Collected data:
^^^^^^^^
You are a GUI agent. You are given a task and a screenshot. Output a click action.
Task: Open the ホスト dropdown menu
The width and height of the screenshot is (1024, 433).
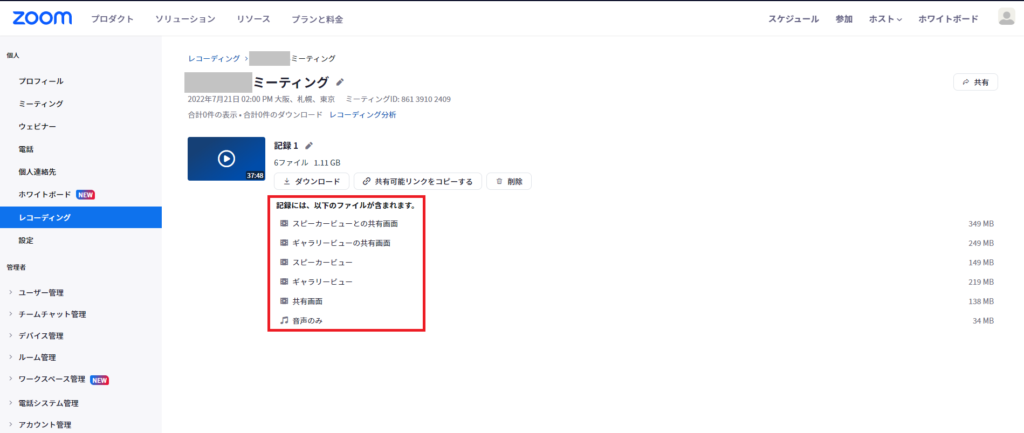pyautogui.click(x=885, y=19)
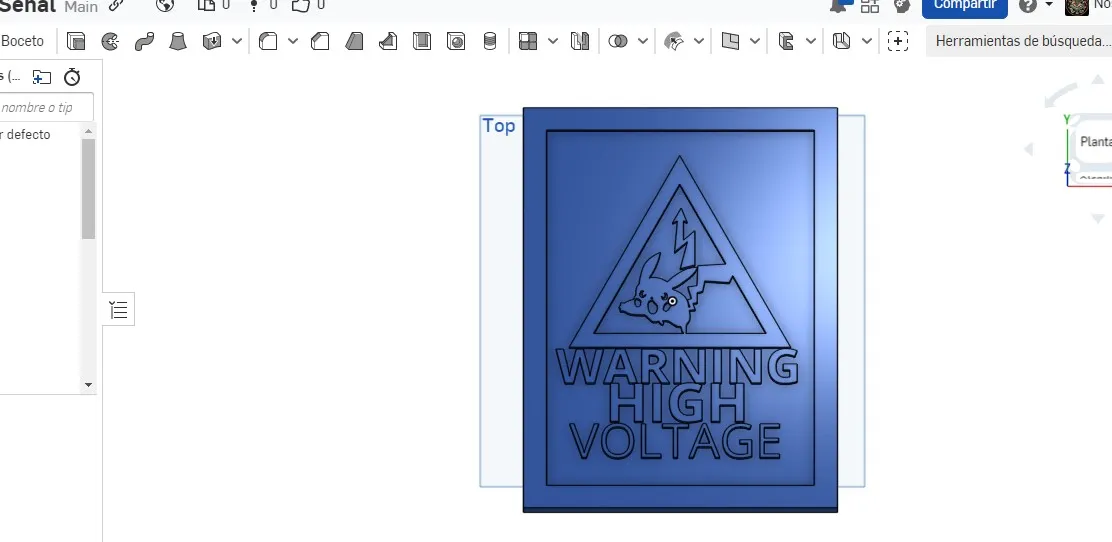Click the feature list filter input field
The image size is (1112, 542).
[x=46, y=107]
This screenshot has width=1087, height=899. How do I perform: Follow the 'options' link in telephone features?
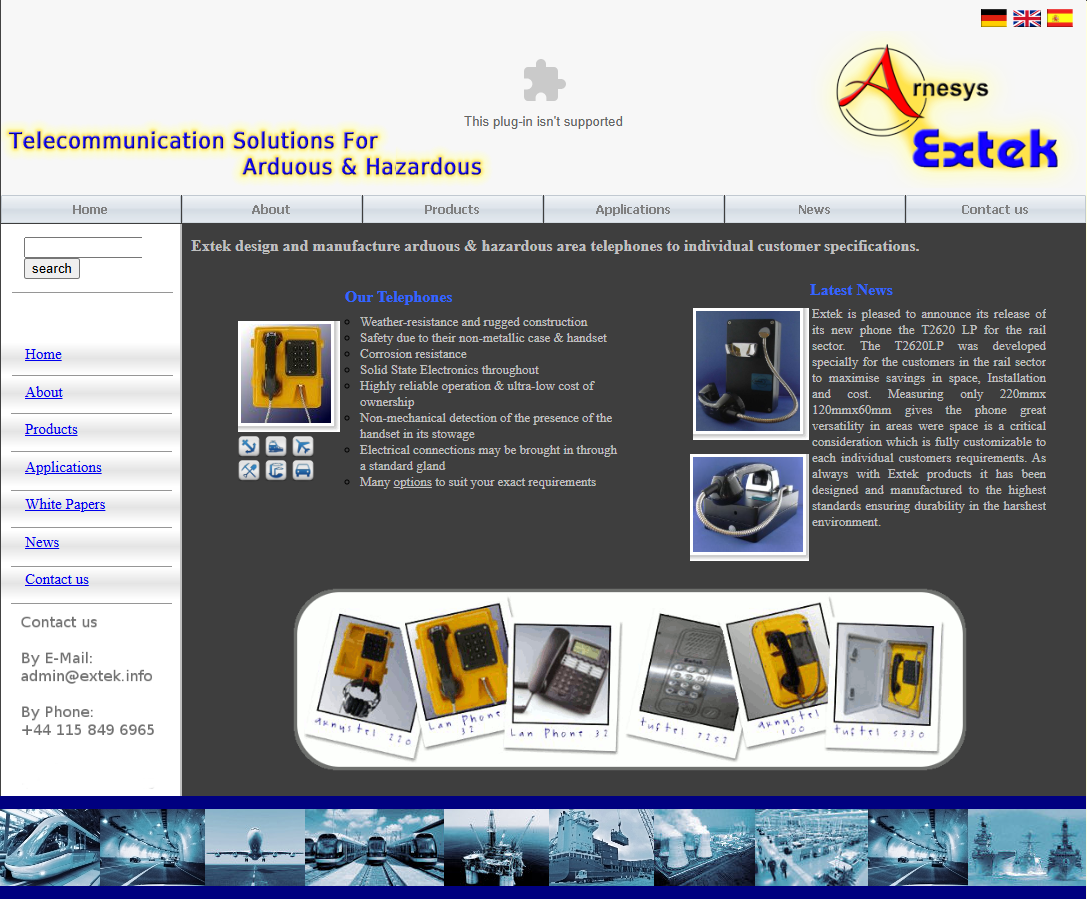coord(412,482)

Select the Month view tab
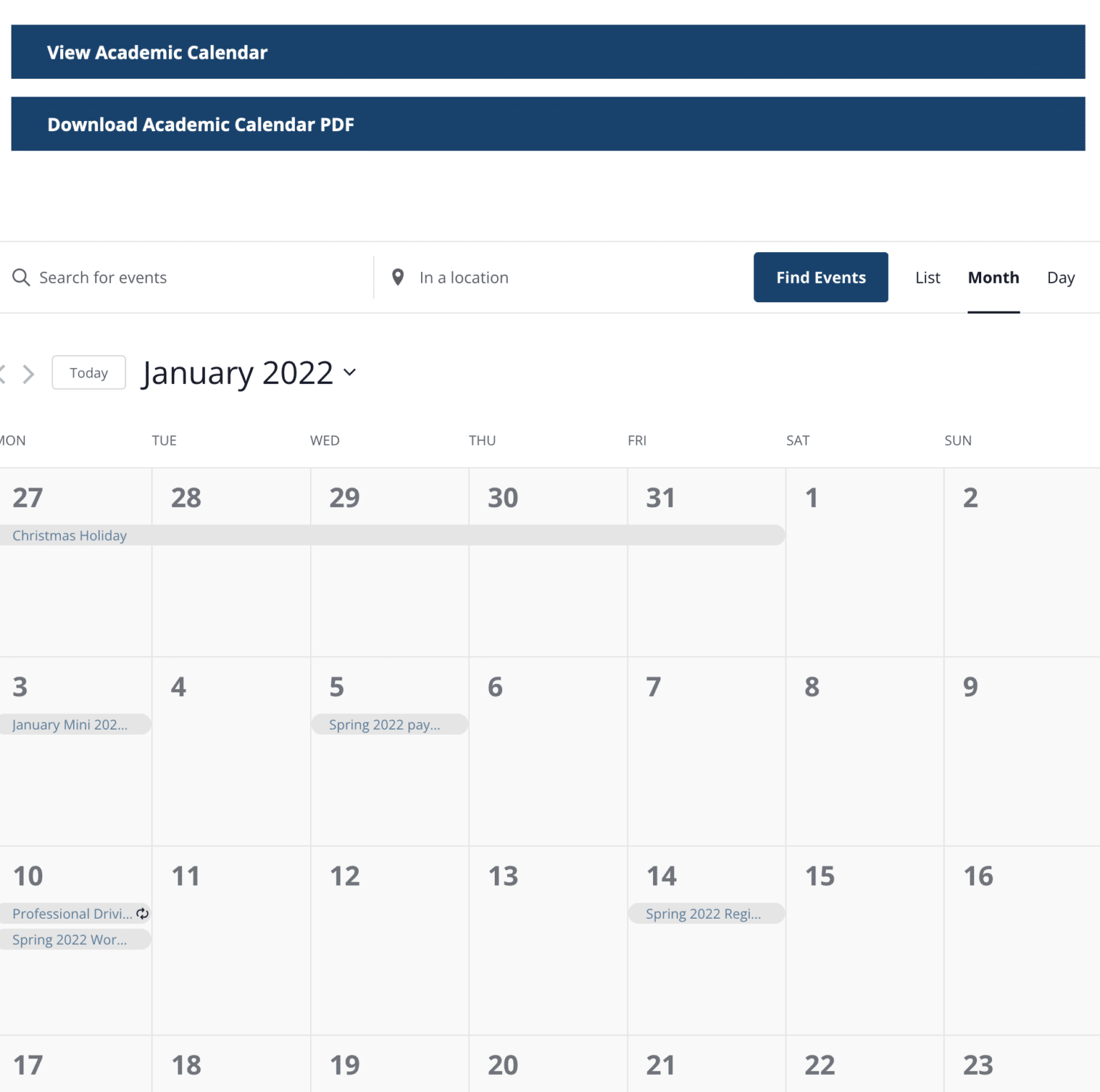point(993,278)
^^^^^^^^
What you will do:
Restate the records above in full, word for word. Keep pictures out.

Exercise response:
You are a GUI agent. You are given a task and a screenshot. Output a click action.
Task: Open the ホスト dropdown menu
The width and height of the screenshot is (1024, 433).
pyautogui.click(x=885, y=19)
Click the feature list filter input field
The image size is (1112, 542).
[x=46, y=107]
This screenshot has width=1087, height=899. How do I perform: Follow the 'options' link in telephone features?
coord(412,482)

Select the Month view tab
point(993,278)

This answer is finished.